PHEV ute running costs: when the maths works and when it does not

A plug-in hybrid ute can be cheaper to run than a diesel or petrol ute when it is charged regularly and used for local driving. The same vehicle can lose much of that advantage if it is rarely charged, heavily loaded or used mostly for long-distance towing.

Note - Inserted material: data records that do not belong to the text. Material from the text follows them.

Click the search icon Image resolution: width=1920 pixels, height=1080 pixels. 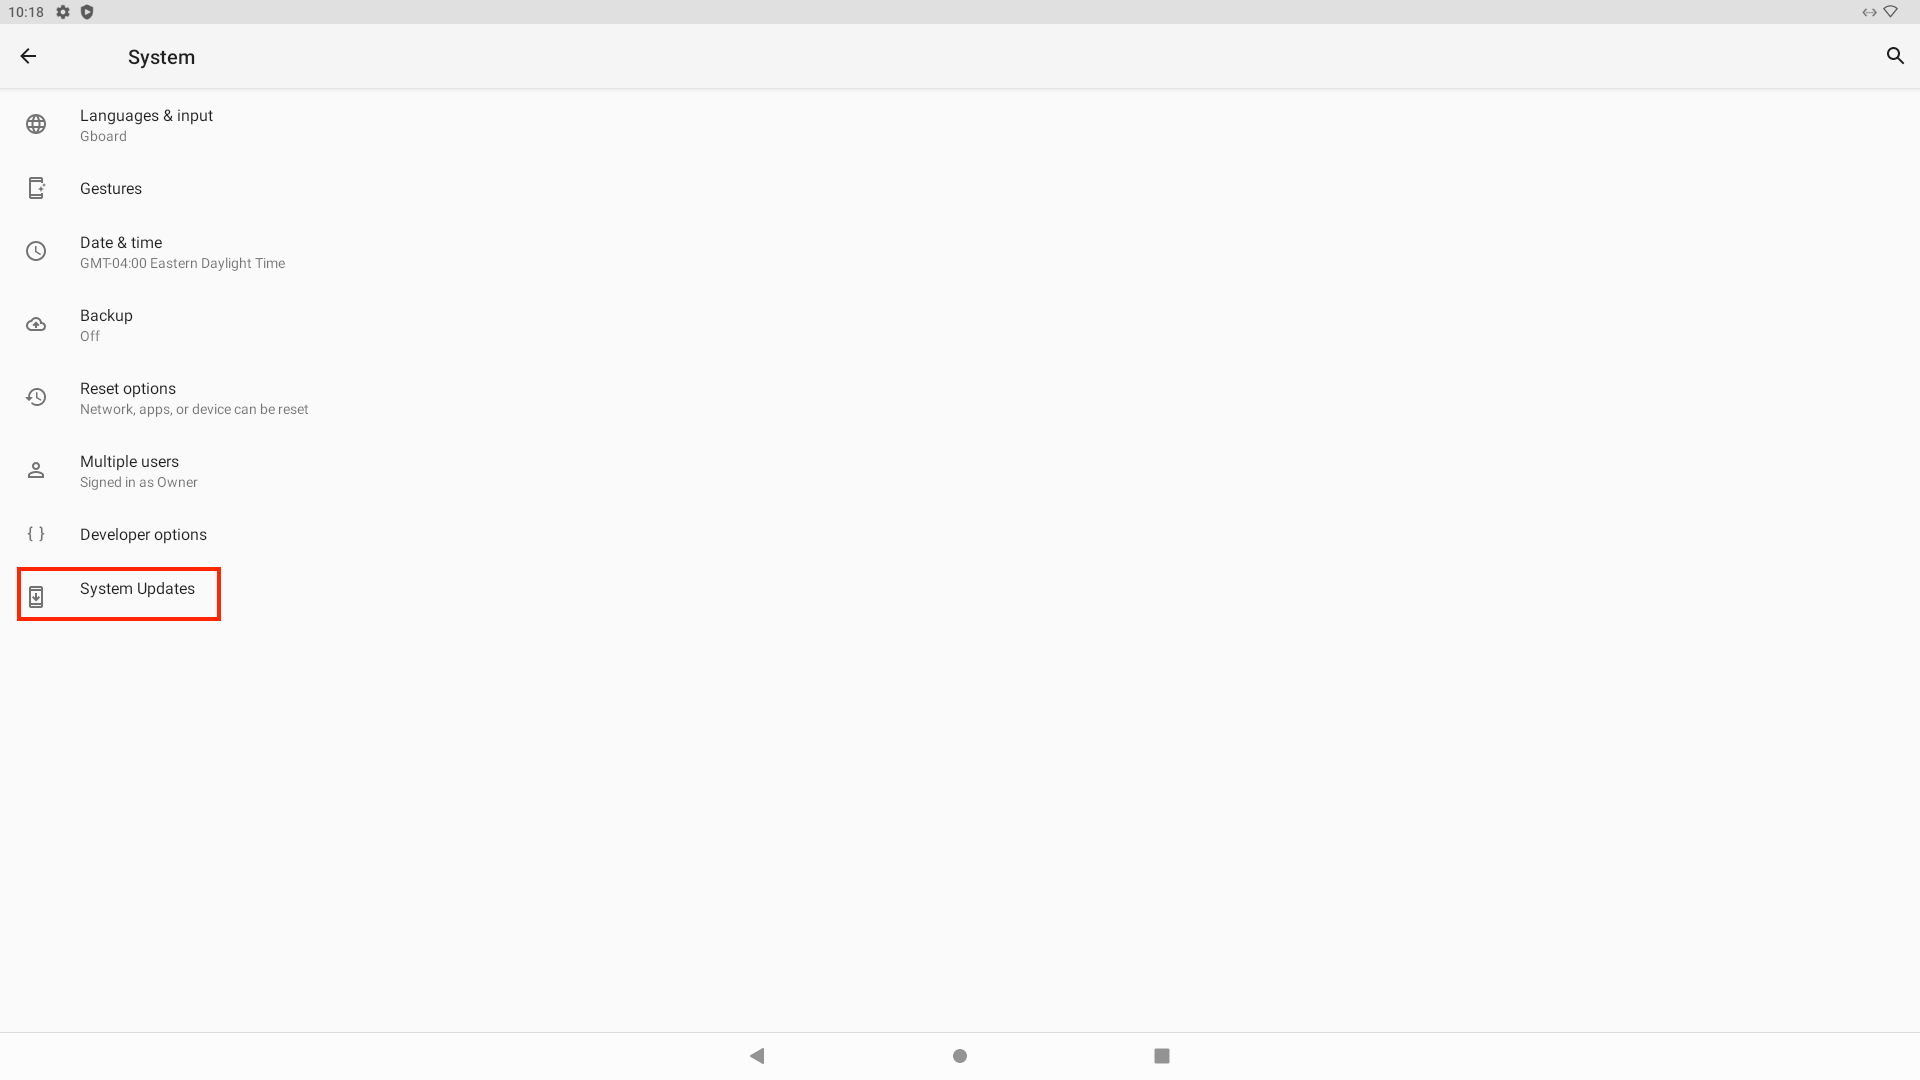click(x=1895, y=55)
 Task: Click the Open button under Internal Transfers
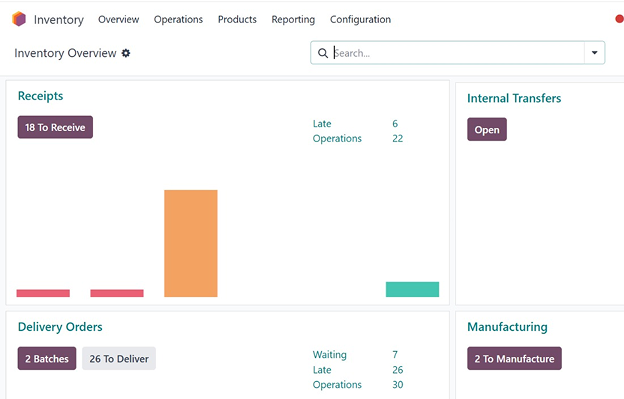pyautogui.click(x=487, y=130)
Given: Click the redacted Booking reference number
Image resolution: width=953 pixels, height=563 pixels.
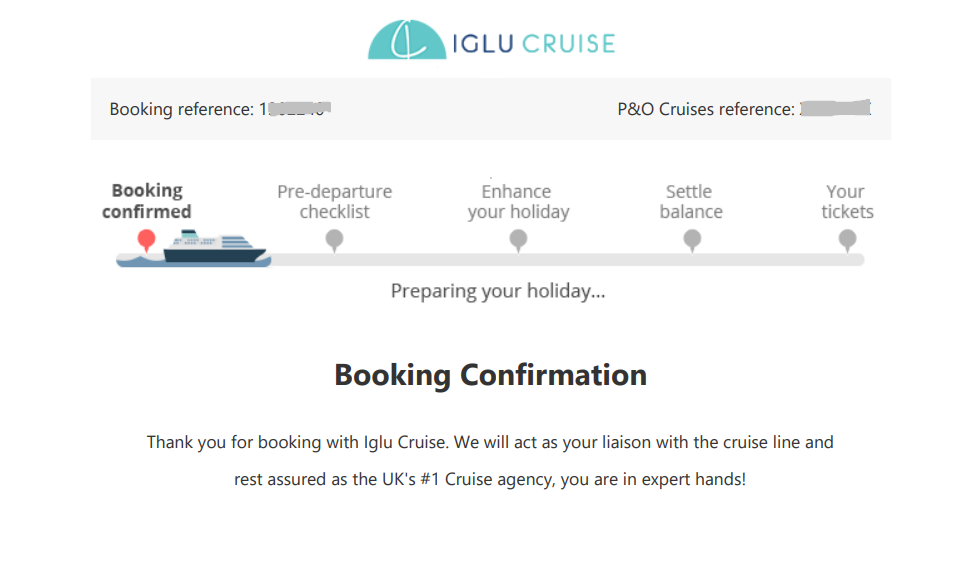Looking at the screenshot, I should (296, 109).
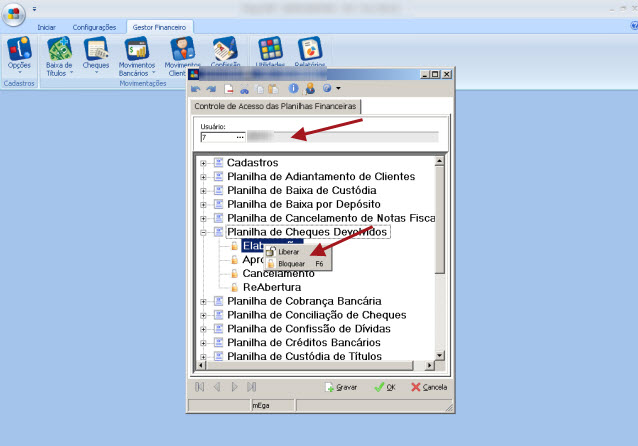
Task: Switch to the Configurações ribbon tab
Action: [94, 27]
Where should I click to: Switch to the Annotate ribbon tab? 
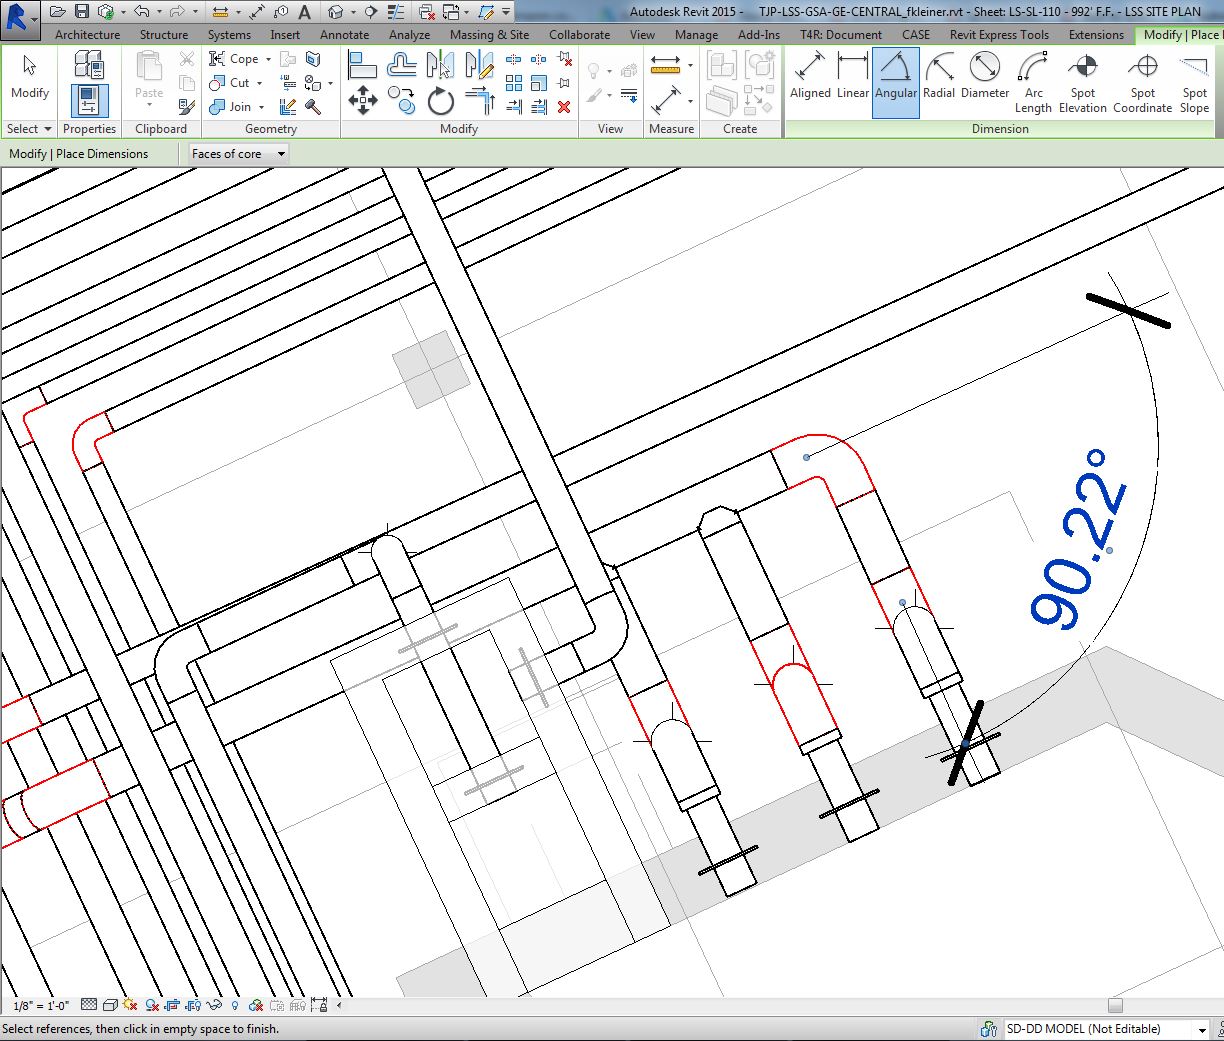pos(344,33)
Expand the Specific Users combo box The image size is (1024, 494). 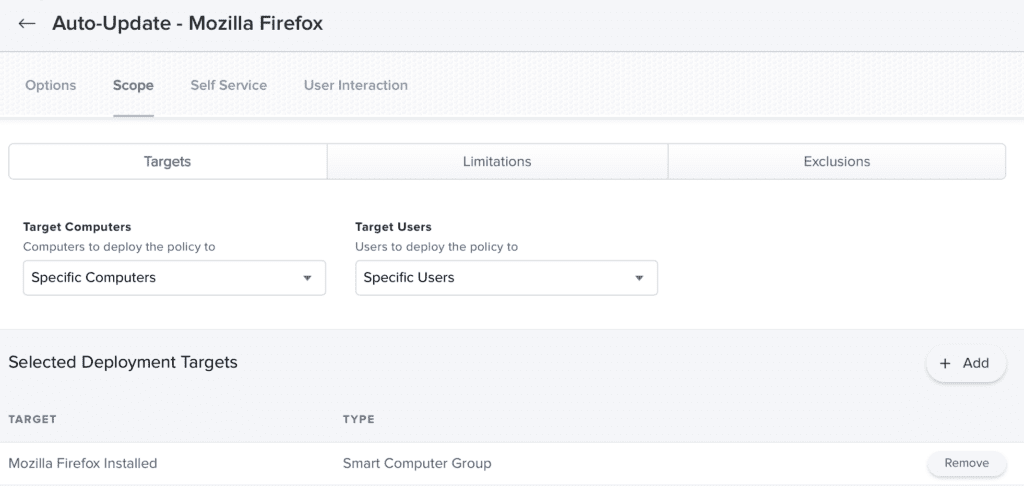506,278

Electricity + fuelCharging habitFleet useLast checked: June 2026
Scenarios

1) Running cost depends on behaviour

Use patternPHEV cost logicLikely result
Short local trips, charged nightlyMany kilometres can happen on electricity, with fuel used less often.Strong PHEV case.
Mixed commute plus weekend ute useWeekday savings can help offset higher fuel use on occasional long trips.Good case if charging is routine.
Depot-based fleetCharging can be controlled, measured and repeated across predictable routes.Strong case if drivers actually plug in.
Long highway driving, rarely chargedThe petrol or diesel engine does most of the work while carrying PHEV hardware.Weak cost case.
Frequent heavy towingFuel use rises and EV range can fall sharply under load, even if a diesel PHEV concept such as Chery KP31 sounds towing-friendly on paper.Check real-world tests and payload first.
What to count

2) Do not compare fuel only

A PHEV ute running-cost comparison should include both fuel and electricity. It should also include charger installation, insurance, tyres, servicing, depreciation, finance, business tax treatment and resale uncertainty. The exact answer will vary by state, tariff, workplace policy, dealer offer and annual kilometres.

Simple rule: compare your normal week, not the brochure best case. Count how many kilometres are likely to be electric and how many are likely to be petrol or diesel hybrid.
Private buyers

3) Home charging changes the answer

For a private buyer, the strongest PHEV cost case usually starts with home charging. If the ute can be plugged in overnight, it can begin many days with a useful battery charge. If it lives on the street with no reliable charging access, the cost advantage becomes harder to trust.

Cost case improves when
  • You can charge at home or work regularly.
  • Your daily driving is predictable and mostly local.
  • You keep the vehicle long enough to benefit from lower fuel use.
  • You compare electricity and fuel together.
Cost case weakens when
  • You cannot charge where the ute parks.
  • You pay a premium for the PHEV but rarely use electric driving.
  • You tow heavy loads often.
  • You ignore insurance, tyres, finance and resale.
Fleets

4) Fleet savings depend on compliance

Fleet and company buyers can make strong use of PHEV utes when vehicles return to a depot, routes are predictable and charging behaviour is measured. Without a charging policy, the fleet may pay for PHEV hardware while drivers use the vehicle like a normal petrol ute.

Fleet questionWhy it matters
Can vehicles charge at base?Depot charging makes behaviour easier to control than relying on public chargers.
Can electricity be reimbursed fairly?Employees need a clear process if they charge at home.
Will telematics or reporting track charging?Fuel savings depend on actual plug-in behaviour.
Are routes suitable?Predictable local routes suit PHEV logic better than random long-distance work.